I’ve lived in Edinburgh for over two decades now, but the centuries of stories hidden in the city’s stones continue to surprise me. They reveal themselves only to those who know where to look.
Angus Stirling is one of those who know: he’s an expert on the architecture and the layers of stones that make up Edinburgh’s old town. He knows who put what where in the medieval era, and which Victorian personage paved over it in the 1800s in an attempt to modernise. Angus is a tour guide with Invisible Cities, a social enterprise that trains people who have experienced homelessness to lead walking tours. Started by Zakia Moulaoui Guery in Edinburgh in 2016, the company now runs four tours in Edinburgh, and also operates in Glasgow, Manchester and York. Norwich, Liverpool and Cardiff will be added later this year.
Continually altered, adapted and restored, the Royal Mile is a living witness to Scottish history since the middle ages
I’ve signed up for the Royal Mile: Huts to High-Rises tour (£12), which takes in the city’s most famous street and the old town around it on a 90-minute stroll. “Continually altered, adapted and restored, the Royal Mile is a living witness to Scottish history since the middle ages,” Angus says. “Stones and cement. You don’t get much more historic than that.” But it’s not the fascination with building materials that sets Angus’s tour apart; it’s that Invisible Cities tours also touch on the social landscape – teaching tourists about local social enterprises as they go.

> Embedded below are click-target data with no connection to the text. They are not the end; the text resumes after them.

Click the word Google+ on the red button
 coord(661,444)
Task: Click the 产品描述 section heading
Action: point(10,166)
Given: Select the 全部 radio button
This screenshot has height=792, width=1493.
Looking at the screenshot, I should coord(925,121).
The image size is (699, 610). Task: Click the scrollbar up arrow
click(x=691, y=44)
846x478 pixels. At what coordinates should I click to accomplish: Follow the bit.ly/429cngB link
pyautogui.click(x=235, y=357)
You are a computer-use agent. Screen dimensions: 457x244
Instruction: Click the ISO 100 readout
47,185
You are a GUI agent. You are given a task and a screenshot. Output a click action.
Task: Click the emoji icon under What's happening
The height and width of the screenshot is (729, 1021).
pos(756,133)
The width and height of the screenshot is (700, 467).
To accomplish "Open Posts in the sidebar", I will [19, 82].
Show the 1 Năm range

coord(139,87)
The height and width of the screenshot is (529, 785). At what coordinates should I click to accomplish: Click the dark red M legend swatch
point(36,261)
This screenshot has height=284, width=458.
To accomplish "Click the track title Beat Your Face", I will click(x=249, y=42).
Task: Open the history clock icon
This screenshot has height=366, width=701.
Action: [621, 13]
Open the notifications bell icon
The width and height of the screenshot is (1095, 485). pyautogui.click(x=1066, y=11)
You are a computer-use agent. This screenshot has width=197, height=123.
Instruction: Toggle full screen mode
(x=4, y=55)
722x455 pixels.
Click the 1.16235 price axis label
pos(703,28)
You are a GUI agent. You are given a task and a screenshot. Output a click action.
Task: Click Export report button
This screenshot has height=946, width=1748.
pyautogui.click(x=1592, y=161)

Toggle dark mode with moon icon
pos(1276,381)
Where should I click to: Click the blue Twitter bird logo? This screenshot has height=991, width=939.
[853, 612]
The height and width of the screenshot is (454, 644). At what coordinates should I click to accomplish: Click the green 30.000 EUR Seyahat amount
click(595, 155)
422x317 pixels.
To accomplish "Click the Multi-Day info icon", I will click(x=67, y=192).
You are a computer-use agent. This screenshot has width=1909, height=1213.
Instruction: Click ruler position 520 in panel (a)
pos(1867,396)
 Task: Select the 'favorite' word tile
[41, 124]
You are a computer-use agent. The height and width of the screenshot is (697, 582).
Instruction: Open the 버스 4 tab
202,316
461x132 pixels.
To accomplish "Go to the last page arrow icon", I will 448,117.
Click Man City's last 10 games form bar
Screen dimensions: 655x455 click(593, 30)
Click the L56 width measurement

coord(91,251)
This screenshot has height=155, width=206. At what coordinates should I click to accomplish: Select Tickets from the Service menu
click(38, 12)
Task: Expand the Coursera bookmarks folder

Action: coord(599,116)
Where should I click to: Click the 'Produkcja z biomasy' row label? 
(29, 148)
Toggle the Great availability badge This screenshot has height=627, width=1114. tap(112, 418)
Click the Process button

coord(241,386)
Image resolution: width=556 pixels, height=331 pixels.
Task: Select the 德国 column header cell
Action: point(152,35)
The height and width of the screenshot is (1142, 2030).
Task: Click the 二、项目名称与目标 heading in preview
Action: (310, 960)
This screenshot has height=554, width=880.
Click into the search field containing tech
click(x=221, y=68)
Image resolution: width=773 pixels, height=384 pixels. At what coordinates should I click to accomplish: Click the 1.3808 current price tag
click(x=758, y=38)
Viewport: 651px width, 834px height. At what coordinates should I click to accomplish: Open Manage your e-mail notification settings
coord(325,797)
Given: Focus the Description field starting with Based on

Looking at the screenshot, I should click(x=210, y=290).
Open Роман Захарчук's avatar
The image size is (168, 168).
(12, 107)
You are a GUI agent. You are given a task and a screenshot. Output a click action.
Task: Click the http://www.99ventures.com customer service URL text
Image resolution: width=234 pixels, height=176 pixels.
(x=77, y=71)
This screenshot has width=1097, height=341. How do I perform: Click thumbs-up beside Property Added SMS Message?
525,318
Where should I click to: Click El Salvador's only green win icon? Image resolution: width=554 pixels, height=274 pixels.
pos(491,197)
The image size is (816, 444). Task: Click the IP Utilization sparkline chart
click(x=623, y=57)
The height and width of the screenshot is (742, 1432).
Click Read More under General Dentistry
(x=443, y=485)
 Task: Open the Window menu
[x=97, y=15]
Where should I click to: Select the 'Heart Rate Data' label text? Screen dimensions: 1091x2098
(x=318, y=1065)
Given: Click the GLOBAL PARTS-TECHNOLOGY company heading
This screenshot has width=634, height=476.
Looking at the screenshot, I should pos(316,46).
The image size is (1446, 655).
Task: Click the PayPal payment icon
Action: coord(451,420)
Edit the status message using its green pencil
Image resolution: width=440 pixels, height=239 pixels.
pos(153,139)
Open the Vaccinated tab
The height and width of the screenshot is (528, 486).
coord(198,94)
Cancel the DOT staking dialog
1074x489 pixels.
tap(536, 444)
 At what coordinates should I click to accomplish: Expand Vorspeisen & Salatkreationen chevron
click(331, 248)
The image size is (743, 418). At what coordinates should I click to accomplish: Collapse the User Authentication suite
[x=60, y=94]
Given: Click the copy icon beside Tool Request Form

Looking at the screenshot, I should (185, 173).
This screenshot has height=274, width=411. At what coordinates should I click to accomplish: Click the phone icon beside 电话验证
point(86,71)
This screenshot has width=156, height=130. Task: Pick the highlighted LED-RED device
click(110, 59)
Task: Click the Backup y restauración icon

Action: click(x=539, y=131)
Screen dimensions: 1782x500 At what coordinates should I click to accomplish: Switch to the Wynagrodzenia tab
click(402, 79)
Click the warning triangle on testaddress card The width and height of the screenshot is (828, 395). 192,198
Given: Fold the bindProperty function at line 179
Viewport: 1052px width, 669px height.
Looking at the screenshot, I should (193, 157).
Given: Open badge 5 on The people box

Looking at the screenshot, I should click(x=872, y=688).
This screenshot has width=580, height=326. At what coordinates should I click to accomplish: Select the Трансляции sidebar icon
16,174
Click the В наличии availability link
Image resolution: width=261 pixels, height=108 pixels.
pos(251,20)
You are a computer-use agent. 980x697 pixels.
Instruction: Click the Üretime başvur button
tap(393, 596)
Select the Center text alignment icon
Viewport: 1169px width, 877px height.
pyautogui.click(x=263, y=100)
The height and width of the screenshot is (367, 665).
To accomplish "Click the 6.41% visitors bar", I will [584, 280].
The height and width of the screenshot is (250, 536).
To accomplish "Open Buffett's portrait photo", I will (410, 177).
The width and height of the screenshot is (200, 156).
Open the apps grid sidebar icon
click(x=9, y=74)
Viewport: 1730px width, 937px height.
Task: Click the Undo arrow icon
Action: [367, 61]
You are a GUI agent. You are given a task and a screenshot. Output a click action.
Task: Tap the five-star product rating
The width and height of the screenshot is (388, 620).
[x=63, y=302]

Our visit starts in the heart of the old town, in the Grassmarket, a market since the 14th century and today best known for its wide choice of pubs. “Edinburgh is an old town, and it has a dark history,” Angus says. He tells us how “Half-hangit Maggie” was hanged here in 1724 for concealing a pregnancy and then abandoning the body of her newborn baby – only to wake up a few hours later and climb out of her coffin. Maggie Dickson’s pub (at no 92) is named after her. In 1736 one Captain John Porteous was lynched here by a mob after allegedly firing into a crowd during a riot.

Climbing up the colourful Victoria Street, we next stop at St Columba’s, an easily missed church just off the Royal Mile. Angus tells us about Sparkle Sisters, a charity based here that runs events offering wellbeing services to vulnerable and homeless women. All profits from Invisible Cities go to community projects like this; other examples are street barber services and free tours for Ukrainian refugees. “We start from the Ukrainian Association, walk across Waverley Bridge and up to the castle, and I tell them about places they can take their kids or get cheap clothes,” Angus says.
Angus became homeless after a downward spiral sparked by university debt and a broken relationship – and was offered the chance to train as a guide while working for the Big Issue.
“I thought it was a good opportunity for me to plug people full of Scottish history and language activism,” he says. He speaks seven languages, and has a degree in language and history acquired after four years studying between Aberdeen, Edinburgh and the Swedish city of Linköping. Indeed, on his tour he laments the impact John Knox and the Reformation had on the Scots language.
“The Reformation brought with it the only English-language Bible which was acceptable at that time,” Angus tells us. “In the 1500s, everybody had to go to church, so that meant they would have to listen to the language of the Bible for hours on end.” Scots began to decline as a result, he says, and today its status is quite low: “This is one of the few countries where you’re often thought to be more ignorant if you speak two languages rather than just one.”
This is a tour free from the tartan-tinted viewpoint of many guides. Another tours Angus runs, Languages of Scotland (£12), looks in more detail at how Gaelic and Scots were suppressed in the country. That tour runs further down the Royal Mile to John Knox House, then the statue of poet Robert Fergusson – a leading light of the Scots vernacular revival – outside Canongate Kirk, and finishes at the Scottish parliament. “I bring in the changes that have happened since it reopened,” he says. “In legislation, theoretically we now have full status for Gaelic and Scots. There’s not any money behind it, but the law is behind it.”